I am, for the time being at least, director of RCIA, and it’s a part of my role to compile a list of our catechumens and candidates for communion with the Church.

This diocesan event is mirrored in many parishes as this Sunday is often the Rite of Enrolment for our Primary 4 children who will be making their first Holy Communion during the Easter season. Our own children will be present at the Sunday morning Mass to take this important step together and, thereafter, the other steps in the journey come thick and fast. The boys and girls will be making their first Confession the very next night!

As well as clashing with St Valentine’s Day, Ash Wednesday also coincided with an in-service day for our local schools. I was on hand to impose ashes on the heads of St Columba’s staff and their colleagues from our neighbouring Catholic high school, Notre Dame. Both staffs were gathering for a motivational presentation of some description and the school leadership team had decided that nothing would set the scene for this in a more positive way than Fr Bollan tracing large crosses on everyone’s forehead.

I did feel rather sorry for my niece Jennifer, who on that very day took up a post in Notre Dame. Her first experience among her new colleagues was witnessing her uncle going mad with the ashes.

This year I made my own ashes by burning leftover palms from the previous year. I’ve only done this once before, back in Clarkston, when I was that shiny and naïve young priest I mentioned above. To those epithets, add ‘stupid.’

On Shrove Tuesday I had purloined one of Bridie’s pots from the kitchen and, not wishing to damage it, had lined it with tinfoil.

The palms went up nicely but, in an unforeseen development, the heat also caused the top layer of the aluminium to break off into the residue ash. Even though I sieved it and sieved it, there were still tiny metallic shards mixed in with the ash. I can still see the faces of those unsuspecting folk who came forward for their ashes, their serene, penitential features twisting into a mask of pain as I scratched a painful cross on their foreheads.

Each admonition to turn away from sin was accompanied with a whispered ‘sorry.’

Word quickly spread that the young priest in St Joseph’s was clearly old school and, for a short time at least, I acquired a following among those who like their sacramentals to be as physically demanding as a tribal initiation ritual.

I had jokingly suggested to the assembled high school teachers that I would be offering a ‘limited addition’ ash heart for that day only.

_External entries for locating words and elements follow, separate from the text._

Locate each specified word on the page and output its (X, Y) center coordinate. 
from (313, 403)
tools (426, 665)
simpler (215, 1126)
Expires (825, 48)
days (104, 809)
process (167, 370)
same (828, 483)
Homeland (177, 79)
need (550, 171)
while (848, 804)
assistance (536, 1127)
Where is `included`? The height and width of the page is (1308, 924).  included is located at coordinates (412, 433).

Of course, as I pointed out to them, the cross is the Christian symbol for love: it denotes the sacrifice which God himself makes to free us from the consequences of sinfulness and selfishness.

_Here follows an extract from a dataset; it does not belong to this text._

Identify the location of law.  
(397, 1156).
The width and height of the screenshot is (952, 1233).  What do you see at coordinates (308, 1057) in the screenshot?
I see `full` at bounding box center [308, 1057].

As we wear it on our foreheads (for however long), we are proclaiming that we are sinners, yes, but sinners who are loved. We are dust indeed, but dust into which God has breathed his Spirit, his life. If that’s not a motivational message for the beginning of Lent, I don’t know what is.

I sincerely hope I’ll be well enough for these weekend commitments at home and in the cathedral, since I have, for the second time in a few months, succumbed to the lurgy and come back to bed after Mass.

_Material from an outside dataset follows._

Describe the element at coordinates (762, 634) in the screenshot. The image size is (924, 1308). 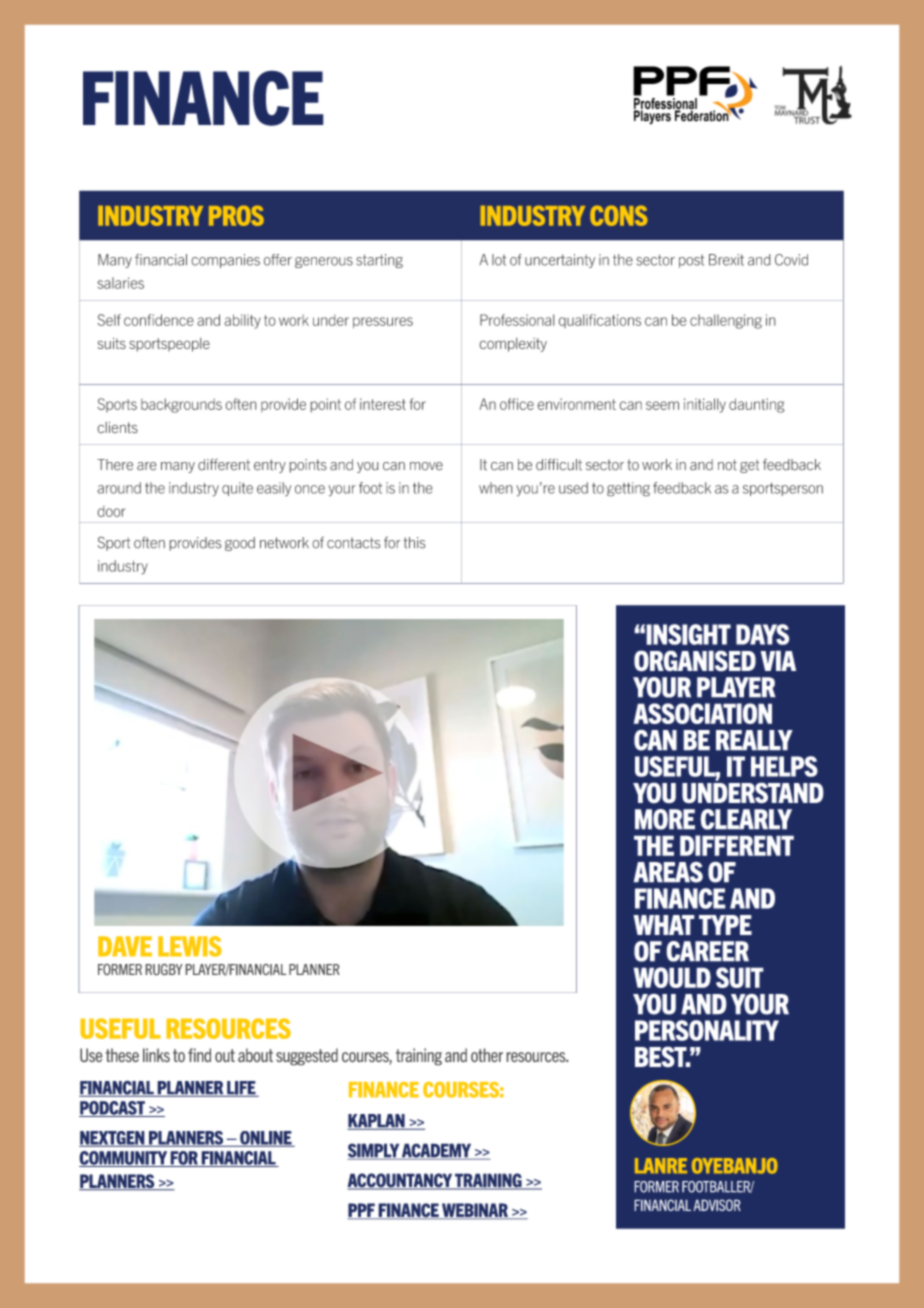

I woke up this morning aching from head to foot, feeling as though I had endured several rounds with a kickboxer. My lovely assistant Margaret handed me in cold-relief capsules (but it’s priest flu!) and some Lucozade. Although it tastes the same as it ever it did, I miss the orange cellophane wrapping.

Part of the fun of being off sick as a child was lying on the sofa under a blanket watching Crown Court through the filter of a Lucozade wrapper. The only thing I can see from my current recumbent position is my own reflection in the mirror. And no amount of Lucozade wrappers could make that a pretty sight.